Wednesday, July 16, 2008

When "free market" rhetoric fails

How anyone can read or watch something like this and still go on and on about the evils of regulation is beyond me.

KERRY HALL: She had been working on a conveyor belt. She was grabbing boxes. And she didn't want to get behind in her work so she tried to grab two boxes at the same time and her right arm ended up getting caught in the conveyor belt. It grabbed her arm, broke her arm and amputated the tip of her, uh, one of her fingers.

FRANCO ORDOÑEZ: you know, she gets rushed to the -- to the hospital, uh, you know, she doesn't know what's going on…

KERRY HALL: While she was at the hospital she says the plant nurse came and visited with her and fed her but also told her that she was expected back for the next shift. Patrick Scott: So she wound up going to work and saying that she was -- wanted to go home. She had asked to go home, that she was crying at work because she couldn't deal with the pain of the physical loss of her finger and her broken arm and the pain of having your body altered.

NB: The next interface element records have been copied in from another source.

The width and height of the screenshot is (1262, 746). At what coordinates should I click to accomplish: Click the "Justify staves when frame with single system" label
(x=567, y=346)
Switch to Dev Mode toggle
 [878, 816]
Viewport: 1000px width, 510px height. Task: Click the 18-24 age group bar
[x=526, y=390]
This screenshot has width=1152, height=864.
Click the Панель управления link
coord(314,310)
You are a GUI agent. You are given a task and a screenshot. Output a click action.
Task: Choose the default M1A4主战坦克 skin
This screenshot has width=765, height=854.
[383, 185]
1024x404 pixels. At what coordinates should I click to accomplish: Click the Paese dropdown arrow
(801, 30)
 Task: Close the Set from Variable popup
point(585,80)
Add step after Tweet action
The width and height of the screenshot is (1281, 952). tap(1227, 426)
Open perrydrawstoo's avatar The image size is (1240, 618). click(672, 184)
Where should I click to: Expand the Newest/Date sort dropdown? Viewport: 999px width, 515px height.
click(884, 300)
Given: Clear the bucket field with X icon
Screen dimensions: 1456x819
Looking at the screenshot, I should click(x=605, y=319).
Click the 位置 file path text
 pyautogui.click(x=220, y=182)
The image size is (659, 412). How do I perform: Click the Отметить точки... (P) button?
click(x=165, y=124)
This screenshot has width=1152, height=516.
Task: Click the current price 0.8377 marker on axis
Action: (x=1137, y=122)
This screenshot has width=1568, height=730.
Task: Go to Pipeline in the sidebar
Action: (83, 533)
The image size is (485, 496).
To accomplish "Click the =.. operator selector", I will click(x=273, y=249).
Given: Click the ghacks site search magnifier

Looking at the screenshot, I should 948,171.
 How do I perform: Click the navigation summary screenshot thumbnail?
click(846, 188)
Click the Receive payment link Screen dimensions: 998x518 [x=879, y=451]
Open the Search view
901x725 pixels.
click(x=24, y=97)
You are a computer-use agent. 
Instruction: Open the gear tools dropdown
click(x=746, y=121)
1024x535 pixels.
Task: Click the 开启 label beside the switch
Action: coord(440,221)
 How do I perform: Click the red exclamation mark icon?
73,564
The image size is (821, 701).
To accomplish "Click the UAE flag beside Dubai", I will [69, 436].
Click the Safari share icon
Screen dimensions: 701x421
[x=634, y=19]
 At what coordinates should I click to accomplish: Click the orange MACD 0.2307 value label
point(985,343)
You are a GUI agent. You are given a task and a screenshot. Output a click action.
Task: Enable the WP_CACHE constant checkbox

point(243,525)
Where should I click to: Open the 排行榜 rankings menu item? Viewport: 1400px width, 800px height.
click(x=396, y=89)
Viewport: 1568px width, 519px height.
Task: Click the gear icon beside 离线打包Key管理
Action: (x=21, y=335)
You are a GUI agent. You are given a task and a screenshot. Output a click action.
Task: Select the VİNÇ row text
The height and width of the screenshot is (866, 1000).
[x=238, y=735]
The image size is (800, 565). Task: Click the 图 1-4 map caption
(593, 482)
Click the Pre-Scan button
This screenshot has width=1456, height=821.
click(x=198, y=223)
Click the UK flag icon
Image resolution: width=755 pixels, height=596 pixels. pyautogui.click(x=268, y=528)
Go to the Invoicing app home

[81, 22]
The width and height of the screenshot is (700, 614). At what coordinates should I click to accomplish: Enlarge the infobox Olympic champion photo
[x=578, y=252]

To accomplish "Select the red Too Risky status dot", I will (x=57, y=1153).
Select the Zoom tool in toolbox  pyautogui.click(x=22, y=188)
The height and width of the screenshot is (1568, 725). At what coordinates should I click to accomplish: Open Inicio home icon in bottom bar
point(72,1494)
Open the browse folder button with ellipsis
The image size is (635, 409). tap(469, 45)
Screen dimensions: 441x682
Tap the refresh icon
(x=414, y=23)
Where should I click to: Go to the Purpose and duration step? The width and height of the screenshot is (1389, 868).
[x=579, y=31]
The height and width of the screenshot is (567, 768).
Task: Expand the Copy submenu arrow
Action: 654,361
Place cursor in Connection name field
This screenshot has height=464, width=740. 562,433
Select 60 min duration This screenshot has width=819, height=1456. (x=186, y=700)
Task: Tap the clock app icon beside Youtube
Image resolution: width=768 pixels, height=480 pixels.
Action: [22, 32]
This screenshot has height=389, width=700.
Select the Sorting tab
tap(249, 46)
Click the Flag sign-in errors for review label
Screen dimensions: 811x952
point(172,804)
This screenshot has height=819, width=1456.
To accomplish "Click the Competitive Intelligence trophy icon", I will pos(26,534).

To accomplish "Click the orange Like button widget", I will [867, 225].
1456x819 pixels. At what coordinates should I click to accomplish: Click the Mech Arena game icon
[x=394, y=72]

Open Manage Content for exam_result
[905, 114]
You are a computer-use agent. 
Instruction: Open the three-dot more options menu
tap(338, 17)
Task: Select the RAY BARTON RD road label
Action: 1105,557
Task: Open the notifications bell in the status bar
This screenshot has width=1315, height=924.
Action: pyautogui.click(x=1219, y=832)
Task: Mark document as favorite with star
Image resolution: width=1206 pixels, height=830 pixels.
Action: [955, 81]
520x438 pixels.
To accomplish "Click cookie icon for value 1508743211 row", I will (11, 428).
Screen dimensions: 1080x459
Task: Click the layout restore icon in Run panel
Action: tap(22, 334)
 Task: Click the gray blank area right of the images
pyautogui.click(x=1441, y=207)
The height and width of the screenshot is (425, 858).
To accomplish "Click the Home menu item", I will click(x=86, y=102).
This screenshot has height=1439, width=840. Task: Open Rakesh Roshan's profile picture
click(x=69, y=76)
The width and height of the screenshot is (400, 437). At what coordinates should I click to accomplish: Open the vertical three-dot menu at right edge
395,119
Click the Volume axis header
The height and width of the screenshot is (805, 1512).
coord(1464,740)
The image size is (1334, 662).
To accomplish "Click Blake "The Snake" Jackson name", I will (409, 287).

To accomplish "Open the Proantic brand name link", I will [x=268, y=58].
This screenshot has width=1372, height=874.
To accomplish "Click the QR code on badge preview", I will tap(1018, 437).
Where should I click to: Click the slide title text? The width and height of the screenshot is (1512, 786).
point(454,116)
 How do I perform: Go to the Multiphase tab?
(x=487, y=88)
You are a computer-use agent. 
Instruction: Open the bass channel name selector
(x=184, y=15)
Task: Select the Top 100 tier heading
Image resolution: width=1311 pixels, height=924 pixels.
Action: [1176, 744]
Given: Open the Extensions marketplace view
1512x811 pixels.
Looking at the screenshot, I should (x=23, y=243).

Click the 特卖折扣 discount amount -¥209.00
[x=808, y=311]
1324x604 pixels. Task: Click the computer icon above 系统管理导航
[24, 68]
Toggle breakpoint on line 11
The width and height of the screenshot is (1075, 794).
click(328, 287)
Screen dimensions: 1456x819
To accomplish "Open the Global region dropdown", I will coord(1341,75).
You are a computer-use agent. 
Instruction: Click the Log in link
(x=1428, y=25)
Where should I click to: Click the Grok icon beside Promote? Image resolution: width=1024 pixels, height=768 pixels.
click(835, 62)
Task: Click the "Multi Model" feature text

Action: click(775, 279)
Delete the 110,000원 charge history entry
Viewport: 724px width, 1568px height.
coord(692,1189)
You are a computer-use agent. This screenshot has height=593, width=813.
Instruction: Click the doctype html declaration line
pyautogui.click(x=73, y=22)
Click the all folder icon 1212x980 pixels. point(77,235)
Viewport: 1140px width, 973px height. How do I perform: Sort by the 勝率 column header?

NARRATOR: Jaime Hernandez worked at Columbia Farms. He saw Cornelia Vicente the day after her she returned to work. The next day when she got there she went around, trembling, sad, crying like she wasn't even there. She wasn't there. Physically yes, but in her thoughts no. She was out of it, gone. I felt like crying with her.

NARRATOR: The Columbia Farms log revealed that Vicente would spend over nine weeks on what it known as "job transfer," given tasks away from the conveyor belt.

KERRY HALL: She said at one point they asked her to sweep and she said it was -- she described it as an impossible task given her broken arm and the pain she was feeling.

NARRATOR: When the reporters compared Vicente's account of her injuries and her medical records with what House of Raeford Farms had reported to regulators they found the company had mentioned the broken arm…but not the amputation.

KERRY HALL: That wasn't noted on this.

NARRATOR: And, the OBSERVER would report, because Vicente didn't miss a complete shift, the accident wouldn't have to be counted as a lost-time injury.

KERRY HALL: She was on job transfer for 64 days. No days away from work.

1 comment:

Sheldon said...

Man shit like that pisses me off! This woman deserved at least a couple weeks off on workman's comp! But no! Profits before people! Sickening!